Vapour chambers are two-phase heat transfer devices that are typically used for thermal spreading applications in electronic devices with high heat fluxes. In this work, a novel method for predicting thermal resistance of a vapour chamber was developed and integrated within the complete model for a thermal management system. The vapour chamber model combined three sub-models; the spreading sub-model (1) and one-dimensional sub-model (2) to estimate thermal resistances within the evaporator and condenser regions, respectively, and the effective thickness sub-model (3) to estimate the effective fluid distribution within the wick structures. Spreading mechanisms within the evaporator region were included via the analytical solution for thermal spreading. Model results were compared to experimental results for thermal resistance and showed acceptable agreement with the vapour chamber model. The vapour chamber thermal resistance contributed up to 40% of the systems total thermal resistance, which highlighted the need for a vapour chamber model. This model was further explored to provide insights into the heat transfer mechanisms within the vapour chamber.
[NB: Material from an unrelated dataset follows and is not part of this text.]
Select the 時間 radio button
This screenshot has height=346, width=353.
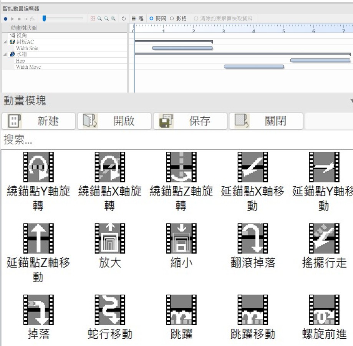click(x=151, y=18)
It was found that the spreading sub-model (evaporator region) contributed up to 90% of the vapour chambers thermal resistance. Its contribution decreased as heat load increased mainly due to the reduction in the effective thickness of the fluid layer in the evaporator wick. The one-dimensional sub-model (condenser region) was more significant at higher heat inputs, contributing up to 28% of the vapour chambers thermal resistance. The model could determine the thermal resistance of the vapour chamber based on its dimensions, materials and operating conditions. This could be useful for thermal engineers investigating the application of vapour chamber heat spreaders that require rapid and accurate predictions for vapour chamber performance.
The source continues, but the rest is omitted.